[Data for the task Boundary: Start]

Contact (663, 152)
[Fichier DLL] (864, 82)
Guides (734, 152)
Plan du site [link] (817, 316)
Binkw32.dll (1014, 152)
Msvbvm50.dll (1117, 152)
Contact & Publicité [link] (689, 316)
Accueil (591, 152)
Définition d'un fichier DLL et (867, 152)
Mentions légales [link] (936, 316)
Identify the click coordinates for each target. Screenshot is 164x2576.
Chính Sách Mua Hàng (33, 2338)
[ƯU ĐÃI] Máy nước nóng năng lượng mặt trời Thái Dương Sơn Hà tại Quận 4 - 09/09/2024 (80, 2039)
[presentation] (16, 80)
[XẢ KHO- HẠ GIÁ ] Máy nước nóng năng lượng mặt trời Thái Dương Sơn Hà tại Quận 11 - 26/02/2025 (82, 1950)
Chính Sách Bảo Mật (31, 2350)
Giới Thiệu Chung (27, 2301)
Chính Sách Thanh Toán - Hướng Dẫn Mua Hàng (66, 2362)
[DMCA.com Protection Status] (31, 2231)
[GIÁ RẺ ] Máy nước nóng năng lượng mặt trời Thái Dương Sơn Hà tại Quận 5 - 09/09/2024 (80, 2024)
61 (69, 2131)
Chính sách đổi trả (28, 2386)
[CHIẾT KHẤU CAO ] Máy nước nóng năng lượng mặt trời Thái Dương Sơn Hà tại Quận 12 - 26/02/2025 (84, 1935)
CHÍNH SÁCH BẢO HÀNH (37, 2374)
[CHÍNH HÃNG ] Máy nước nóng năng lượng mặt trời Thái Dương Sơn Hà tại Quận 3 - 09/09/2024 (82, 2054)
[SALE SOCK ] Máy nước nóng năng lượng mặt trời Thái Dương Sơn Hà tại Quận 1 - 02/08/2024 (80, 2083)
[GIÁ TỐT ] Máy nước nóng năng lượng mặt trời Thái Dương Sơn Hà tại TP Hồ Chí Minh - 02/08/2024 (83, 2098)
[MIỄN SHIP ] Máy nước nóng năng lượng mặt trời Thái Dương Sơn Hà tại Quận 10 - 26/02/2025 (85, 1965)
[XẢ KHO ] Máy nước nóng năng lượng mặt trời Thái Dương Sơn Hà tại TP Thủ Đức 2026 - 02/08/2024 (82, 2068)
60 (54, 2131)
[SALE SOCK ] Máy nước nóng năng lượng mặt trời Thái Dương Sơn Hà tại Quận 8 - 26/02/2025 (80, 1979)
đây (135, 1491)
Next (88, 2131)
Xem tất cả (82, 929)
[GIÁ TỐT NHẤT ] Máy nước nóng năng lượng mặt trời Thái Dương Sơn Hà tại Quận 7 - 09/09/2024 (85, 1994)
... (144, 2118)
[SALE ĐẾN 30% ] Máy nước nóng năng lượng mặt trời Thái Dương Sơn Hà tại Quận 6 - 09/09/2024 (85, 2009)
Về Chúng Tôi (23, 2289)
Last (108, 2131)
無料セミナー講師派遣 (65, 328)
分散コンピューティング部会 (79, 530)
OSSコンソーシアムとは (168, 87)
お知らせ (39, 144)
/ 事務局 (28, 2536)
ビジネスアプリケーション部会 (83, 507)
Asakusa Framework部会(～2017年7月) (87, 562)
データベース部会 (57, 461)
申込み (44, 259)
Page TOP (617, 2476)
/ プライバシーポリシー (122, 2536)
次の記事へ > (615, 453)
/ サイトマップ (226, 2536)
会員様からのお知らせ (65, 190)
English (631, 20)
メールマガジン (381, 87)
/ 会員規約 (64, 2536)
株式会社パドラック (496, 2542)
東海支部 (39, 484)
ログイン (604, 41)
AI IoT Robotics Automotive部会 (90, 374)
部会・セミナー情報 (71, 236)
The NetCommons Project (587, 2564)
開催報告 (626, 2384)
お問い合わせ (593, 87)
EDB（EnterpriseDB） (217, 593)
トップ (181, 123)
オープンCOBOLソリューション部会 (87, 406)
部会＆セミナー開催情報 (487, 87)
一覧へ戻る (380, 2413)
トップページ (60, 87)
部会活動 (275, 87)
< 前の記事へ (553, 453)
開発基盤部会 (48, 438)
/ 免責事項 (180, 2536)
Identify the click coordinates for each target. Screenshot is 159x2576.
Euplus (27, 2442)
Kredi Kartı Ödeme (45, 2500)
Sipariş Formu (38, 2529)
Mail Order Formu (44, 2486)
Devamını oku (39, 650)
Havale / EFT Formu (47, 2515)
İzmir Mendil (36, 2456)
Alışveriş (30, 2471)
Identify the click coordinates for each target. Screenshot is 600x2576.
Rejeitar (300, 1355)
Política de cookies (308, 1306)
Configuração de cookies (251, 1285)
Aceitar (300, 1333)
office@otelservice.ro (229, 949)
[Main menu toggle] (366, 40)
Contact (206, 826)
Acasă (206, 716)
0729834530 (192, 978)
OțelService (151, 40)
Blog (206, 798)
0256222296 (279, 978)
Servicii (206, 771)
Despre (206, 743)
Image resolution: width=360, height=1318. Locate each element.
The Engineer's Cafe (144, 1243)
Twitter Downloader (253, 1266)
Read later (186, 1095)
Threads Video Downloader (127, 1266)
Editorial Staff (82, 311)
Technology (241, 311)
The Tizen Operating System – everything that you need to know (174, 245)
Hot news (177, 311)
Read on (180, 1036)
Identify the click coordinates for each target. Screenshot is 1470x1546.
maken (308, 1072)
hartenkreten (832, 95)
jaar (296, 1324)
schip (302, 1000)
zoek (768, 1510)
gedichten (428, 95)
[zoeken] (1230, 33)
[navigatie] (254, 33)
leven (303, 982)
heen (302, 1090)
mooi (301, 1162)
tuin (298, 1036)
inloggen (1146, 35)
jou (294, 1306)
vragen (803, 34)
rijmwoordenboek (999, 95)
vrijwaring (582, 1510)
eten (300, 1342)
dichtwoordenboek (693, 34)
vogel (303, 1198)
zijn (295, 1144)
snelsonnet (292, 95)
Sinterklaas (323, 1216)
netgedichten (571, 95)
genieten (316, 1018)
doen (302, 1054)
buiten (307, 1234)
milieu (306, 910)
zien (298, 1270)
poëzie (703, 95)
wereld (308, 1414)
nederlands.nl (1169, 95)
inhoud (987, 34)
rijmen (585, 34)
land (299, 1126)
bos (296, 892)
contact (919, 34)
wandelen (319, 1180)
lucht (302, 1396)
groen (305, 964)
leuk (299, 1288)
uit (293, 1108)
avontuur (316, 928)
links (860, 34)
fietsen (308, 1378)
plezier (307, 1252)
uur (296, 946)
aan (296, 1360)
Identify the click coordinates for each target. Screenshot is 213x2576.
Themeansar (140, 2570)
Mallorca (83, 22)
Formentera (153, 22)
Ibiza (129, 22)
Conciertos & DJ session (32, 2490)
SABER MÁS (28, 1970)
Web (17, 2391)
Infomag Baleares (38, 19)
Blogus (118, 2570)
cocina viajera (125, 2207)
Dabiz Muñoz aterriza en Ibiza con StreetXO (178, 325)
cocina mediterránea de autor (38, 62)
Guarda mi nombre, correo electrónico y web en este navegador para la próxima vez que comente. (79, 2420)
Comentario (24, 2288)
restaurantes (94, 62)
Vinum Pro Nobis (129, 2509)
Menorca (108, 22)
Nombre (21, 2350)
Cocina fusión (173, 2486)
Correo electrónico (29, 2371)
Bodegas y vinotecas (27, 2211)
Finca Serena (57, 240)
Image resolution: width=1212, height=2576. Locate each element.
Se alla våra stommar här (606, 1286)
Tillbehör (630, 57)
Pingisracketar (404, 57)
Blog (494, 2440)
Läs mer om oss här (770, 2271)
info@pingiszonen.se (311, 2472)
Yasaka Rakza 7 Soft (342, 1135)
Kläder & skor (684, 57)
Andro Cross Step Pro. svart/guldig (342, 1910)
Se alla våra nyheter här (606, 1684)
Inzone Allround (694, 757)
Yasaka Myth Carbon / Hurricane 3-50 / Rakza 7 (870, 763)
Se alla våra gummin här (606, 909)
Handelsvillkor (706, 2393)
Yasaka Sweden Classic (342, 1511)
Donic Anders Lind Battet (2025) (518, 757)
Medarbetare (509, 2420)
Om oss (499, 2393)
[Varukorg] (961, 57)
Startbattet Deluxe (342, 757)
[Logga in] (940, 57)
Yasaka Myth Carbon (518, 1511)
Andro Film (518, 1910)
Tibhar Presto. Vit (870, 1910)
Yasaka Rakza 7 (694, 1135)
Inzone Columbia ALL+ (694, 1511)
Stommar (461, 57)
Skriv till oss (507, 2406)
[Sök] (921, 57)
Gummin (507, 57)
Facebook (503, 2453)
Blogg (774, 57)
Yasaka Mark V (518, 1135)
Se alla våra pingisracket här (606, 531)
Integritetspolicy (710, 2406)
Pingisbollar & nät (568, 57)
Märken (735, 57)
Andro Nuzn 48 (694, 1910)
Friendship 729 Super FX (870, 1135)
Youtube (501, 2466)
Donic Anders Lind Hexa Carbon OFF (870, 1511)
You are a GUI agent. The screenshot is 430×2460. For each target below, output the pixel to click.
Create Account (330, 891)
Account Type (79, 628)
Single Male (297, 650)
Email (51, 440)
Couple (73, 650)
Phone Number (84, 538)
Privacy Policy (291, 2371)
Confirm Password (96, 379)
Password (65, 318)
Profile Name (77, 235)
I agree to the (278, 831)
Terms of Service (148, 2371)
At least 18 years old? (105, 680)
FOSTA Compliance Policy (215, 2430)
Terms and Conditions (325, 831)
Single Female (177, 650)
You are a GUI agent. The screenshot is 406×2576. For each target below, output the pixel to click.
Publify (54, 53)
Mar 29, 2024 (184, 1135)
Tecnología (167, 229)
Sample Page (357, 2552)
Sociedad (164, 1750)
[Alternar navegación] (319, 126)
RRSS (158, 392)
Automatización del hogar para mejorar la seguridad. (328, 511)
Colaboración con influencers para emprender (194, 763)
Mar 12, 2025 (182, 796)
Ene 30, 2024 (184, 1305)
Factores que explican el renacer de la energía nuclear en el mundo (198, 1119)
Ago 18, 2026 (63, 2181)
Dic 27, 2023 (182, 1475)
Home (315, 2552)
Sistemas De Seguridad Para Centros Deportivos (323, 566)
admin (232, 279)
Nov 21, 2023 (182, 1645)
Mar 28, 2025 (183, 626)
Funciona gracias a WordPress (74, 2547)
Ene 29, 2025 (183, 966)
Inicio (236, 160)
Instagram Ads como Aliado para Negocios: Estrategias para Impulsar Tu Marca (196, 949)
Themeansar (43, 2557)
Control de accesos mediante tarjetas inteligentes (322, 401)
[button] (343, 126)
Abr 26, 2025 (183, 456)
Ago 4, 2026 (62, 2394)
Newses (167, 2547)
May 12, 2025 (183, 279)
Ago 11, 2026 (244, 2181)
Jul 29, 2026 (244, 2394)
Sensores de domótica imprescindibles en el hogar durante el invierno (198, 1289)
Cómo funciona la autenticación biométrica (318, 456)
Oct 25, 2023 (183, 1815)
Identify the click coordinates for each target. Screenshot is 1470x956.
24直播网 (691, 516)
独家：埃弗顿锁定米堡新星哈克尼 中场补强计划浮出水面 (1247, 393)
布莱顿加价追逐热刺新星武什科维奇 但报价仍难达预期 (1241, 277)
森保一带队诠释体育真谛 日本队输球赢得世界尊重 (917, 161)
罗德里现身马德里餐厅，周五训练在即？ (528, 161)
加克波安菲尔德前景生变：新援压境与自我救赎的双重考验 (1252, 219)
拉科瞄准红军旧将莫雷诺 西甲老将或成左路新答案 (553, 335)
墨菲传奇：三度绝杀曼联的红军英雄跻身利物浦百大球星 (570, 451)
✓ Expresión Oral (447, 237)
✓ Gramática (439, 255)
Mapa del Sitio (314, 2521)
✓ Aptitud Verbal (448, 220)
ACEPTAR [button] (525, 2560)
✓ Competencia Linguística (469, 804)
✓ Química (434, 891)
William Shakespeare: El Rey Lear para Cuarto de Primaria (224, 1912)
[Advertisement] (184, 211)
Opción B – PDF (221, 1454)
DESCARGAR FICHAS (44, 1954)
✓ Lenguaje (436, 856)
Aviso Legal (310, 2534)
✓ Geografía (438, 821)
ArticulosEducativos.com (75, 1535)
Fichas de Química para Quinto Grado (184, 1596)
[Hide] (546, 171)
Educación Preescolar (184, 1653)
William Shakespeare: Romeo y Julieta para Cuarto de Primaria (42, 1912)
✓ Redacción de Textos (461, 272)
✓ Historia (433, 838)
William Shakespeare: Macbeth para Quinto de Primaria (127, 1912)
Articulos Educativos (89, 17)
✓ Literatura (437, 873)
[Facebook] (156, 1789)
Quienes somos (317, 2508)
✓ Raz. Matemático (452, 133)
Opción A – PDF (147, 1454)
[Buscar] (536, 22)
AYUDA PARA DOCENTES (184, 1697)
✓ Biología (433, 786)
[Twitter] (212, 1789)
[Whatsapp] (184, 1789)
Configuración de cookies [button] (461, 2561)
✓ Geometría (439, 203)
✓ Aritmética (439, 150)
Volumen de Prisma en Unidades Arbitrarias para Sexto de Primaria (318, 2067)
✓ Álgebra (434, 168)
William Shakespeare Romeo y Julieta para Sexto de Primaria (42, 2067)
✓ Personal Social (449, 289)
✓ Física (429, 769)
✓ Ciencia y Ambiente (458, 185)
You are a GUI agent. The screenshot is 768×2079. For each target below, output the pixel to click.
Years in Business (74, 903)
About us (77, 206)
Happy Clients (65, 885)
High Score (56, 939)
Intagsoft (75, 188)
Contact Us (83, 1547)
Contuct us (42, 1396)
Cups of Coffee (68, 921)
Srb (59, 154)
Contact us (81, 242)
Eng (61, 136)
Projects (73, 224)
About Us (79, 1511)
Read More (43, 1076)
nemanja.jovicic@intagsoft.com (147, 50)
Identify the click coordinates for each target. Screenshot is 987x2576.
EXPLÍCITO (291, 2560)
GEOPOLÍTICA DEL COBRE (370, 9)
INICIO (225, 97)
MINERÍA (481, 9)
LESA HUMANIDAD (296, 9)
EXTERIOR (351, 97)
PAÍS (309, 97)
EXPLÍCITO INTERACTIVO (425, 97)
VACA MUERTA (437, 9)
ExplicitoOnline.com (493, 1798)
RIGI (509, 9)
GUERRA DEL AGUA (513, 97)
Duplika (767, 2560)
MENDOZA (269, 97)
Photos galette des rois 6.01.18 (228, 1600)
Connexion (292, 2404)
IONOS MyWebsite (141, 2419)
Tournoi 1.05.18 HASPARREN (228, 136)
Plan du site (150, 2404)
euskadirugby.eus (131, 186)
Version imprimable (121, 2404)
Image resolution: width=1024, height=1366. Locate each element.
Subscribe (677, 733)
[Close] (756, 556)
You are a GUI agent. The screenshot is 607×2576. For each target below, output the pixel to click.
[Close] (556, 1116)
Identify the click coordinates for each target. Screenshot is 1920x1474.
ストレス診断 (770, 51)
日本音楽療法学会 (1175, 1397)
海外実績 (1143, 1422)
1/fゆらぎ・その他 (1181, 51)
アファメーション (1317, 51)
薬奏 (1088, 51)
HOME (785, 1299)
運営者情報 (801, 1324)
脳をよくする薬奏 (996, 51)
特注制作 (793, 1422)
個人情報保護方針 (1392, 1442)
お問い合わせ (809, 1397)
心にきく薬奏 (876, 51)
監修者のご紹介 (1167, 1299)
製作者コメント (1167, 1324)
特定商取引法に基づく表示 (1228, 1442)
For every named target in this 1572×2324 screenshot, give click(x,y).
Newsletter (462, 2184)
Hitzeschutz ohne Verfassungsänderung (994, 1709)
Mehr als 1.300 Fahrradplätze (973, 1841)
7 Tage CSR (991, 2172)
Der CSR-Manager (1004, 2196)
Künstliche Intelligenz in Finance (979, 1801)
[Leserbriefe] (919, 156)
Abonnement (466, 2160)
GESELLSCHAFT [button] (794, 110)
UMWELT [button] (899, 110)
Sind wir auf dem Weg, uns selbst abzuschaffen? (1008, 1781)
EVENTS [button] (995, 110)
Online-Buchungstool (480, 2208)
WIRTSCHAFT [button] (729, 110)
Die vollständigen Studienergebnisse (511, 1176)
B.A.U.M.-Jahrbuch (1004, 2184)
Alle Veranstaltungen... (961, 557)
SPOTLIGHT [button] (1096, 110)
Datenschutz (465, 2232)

[Data for the task Boundary: End]

About this task: In the listing above, each line with the word "William" is to be copied out.

Answer section:
William Shakespeare: El Rey Lear para Cuarto de Primaria (224, 1912)
William Shakespeare: Romeo y Julieta para Cuarto de Primaria (42, 1912)
William Shakespeare: Macbeth para Quinto de Primaria (127, 1912)
William Shakespeare Romeo y Julieta para Sexto de Primaria (42, 2067)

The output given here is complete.